Can you replace "Custom" with "Personal" and give back everything from the line containing "Image resolution: width=1568" down to the line containing "(x=361, y=35)", changing nothing else and leaving the pictures out?

Records provided:
-- start --
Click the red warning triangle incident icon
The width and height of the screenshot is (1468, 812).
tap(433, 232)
-- end --
-- start --
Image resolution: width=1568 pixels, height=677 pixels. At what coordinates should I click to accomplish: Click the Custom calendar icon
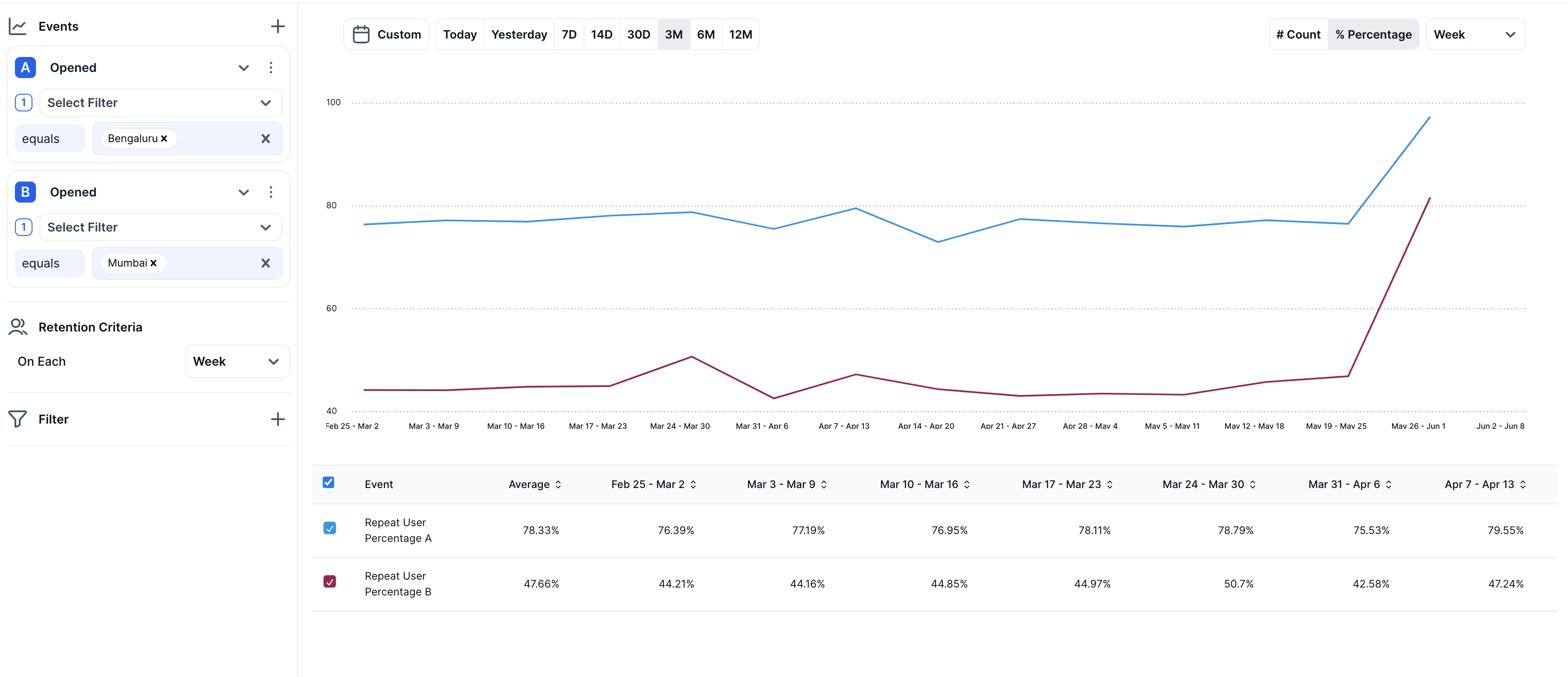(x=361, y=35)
-- end --
-- start --
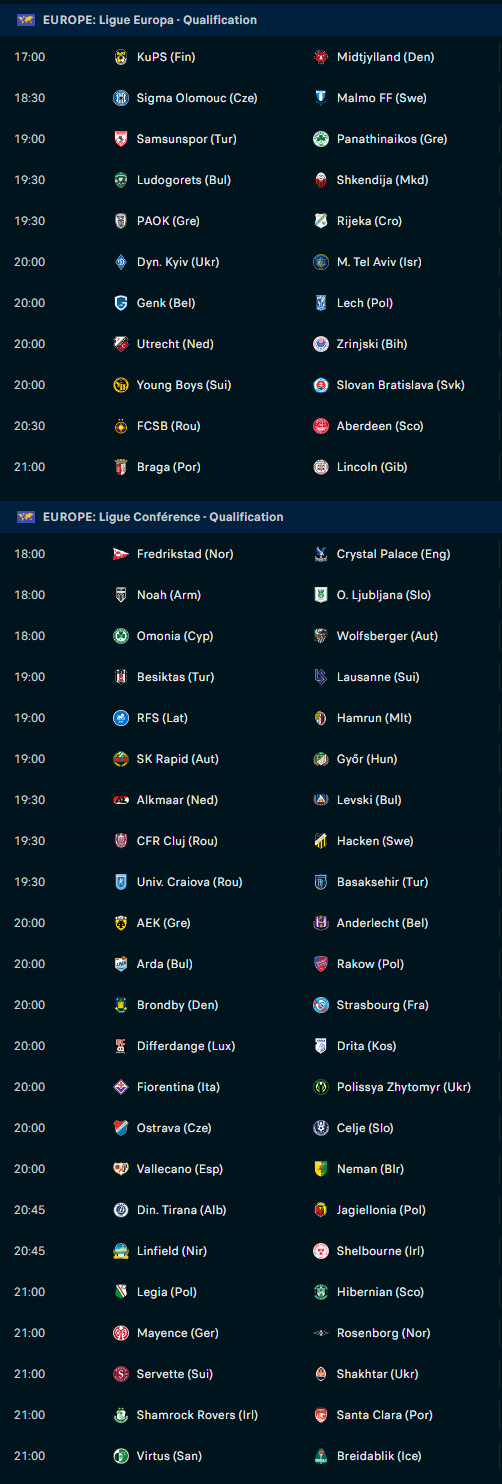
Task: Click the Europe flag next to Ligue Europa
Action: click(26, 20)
-- end --
Exercise result:
Image resolution: width=1568 pixels, height=677 pixels. At what coordinates should I click to accomplish: Click the Personal calendar icon
(x=361, y=35)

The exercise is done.